5.0 Recommendations:

 Focus could include some more personal experiences and can a bit more informal. The Pakistani version of Focus named “Sticks” in comparison to “Focus” seems to be more employee-oriented whereas “Focus” is more company based.
 Delivery of Focus could be mad personalized to ensure that everybody gets it.
 After skip level meeting, the issues raised should be discussed with the relevant process owner. The corrective action or explanation should be documented and written feedback send to all the participants of the skip level meeting. This will complete the communication loop and the participants will feel that topics raised are being dealt with.
 Online Chat in Baithak is not that popular and not of much use, hence it could be scrapped.
 The music section should be updated regularly at Baithak.
 To make BATB news more interactive a newscaster selected from the employees can be used.
 According to majority, the BATB news should be once in every 3 months with more content. (Management –44% Non management-56%).
 BATB News should be more projects, initiative based.

 In BATB news participation of employees should be encouraged.
 They could use a newsreader at BATB news.
 At the Baithak, the information should be update on a more regular basis.
 Bangla interface can be used at Baithak.
 Speed should be faster for Baithak.
 Road show should be more action oriented.
 Q & A session should be stronger in road show.
 To make the open forum more successful it should be held once in every 2 months.
 The open forum concept should be communicated to every employee so that they can participate effectively in this session.
 They should take initiative to make popular the skip level meeting.

6.0 Conclusion:
British American Tobacco Bangladesh is a subsidiary of British American Tobacco p l.c world second largest tobacco group. They are a public limited company with an authorized capital of Tk. 60 corer listed on both Dhaka and Chittagong stock exchange. The UK based British American Tobacco group holds 65.91% share in the company. Government of Bangladesh agencies own 28.70% share, while 5.39% share is owned by other shareholder.
They are leading the cigarette industry in Bangladesh with a market share of more than 50%, employing more than 1,300 people directly. They provide indirect employment to more than 30,000 people as farmers, distributors and local suppliers.
They grow tobacco in four regions of the country, Kushtia, Chittagong, Manikganj and Rangpur. Currently, our only cigarette manufacturing factory alone with the head office premises is situated in Mohakali, Dhaka. We run a Green Leaf Threshing Plant (GLTP) in Kustia and a redrying plant Manikgang.
British American Tobacco Bangladesh is a company with world class people, products, systems and processes and tools. They are the first company in Bangladesh to be awarded Class A status as part of the international and prestigious total business excellence programmed, MRPII, audited by internationally renowned consultants Oliver Wight. We have a total company commitment to excellence and drive for continuous improvement.

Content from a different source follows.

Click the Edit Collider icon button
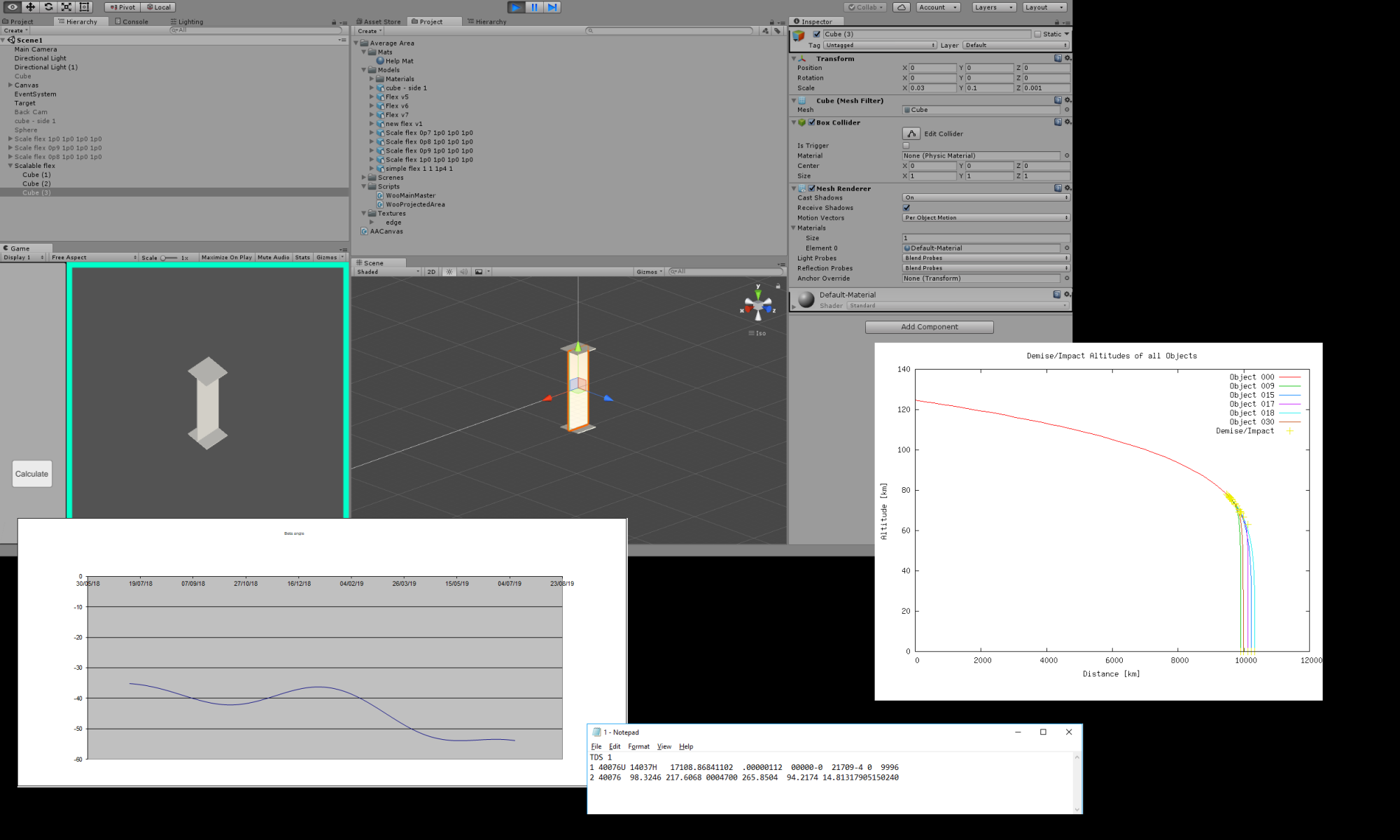1400x840 pixels. coord(911,134)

Our world class people work as a team to meet challenges in an ever-changing business environment. We have an open and transparent culture with customer service that exceeds expectations. We continuously seek to improve our manufacturing efficiency without compromising on quality. As a result our company is recognized as benchmark for quality in the region when we were the first company to be given the license to manufacture Benson & Hedges in-house, within this region of BAT Group which stretches from Pakistan to Australia. Our utilization of information technology is at the core of our business strategy and is a benchmark among other fast moving consumer goods companies in the country.

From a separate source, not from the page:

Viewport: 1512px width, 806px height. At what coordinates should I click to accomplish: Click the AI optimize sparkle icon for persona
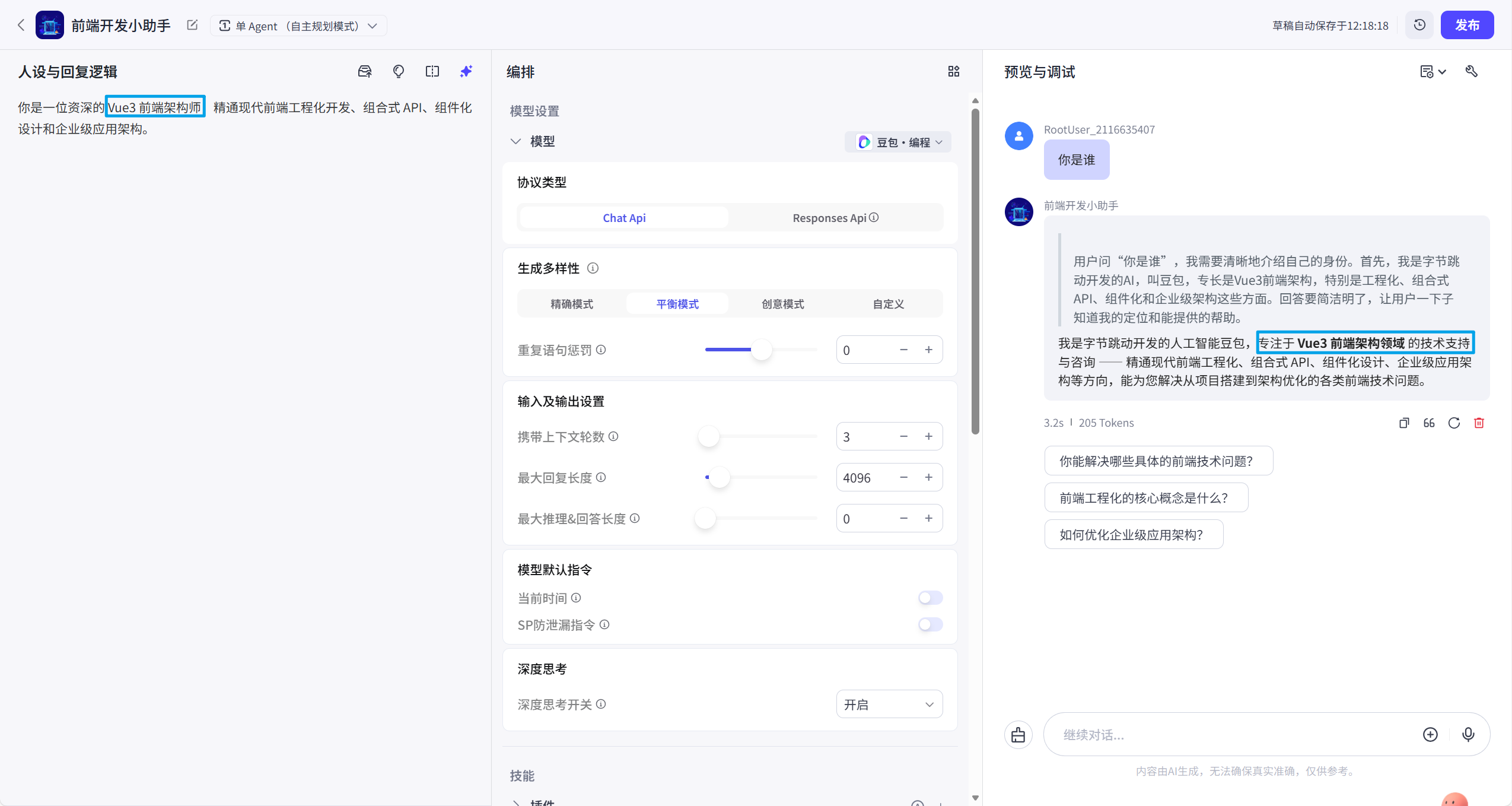(x=466, y=71)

For a company like BATB, operating in a highly controversial and sensitive industry and working with more than 1300 employees, internal communication is very important to facilitate decision making and making them able to face the stakeholders. Thought challenging, BATB is doing a successful job in devising a successful portfolio of tools for internal communication and the process of continuous improvement keeps their model functional.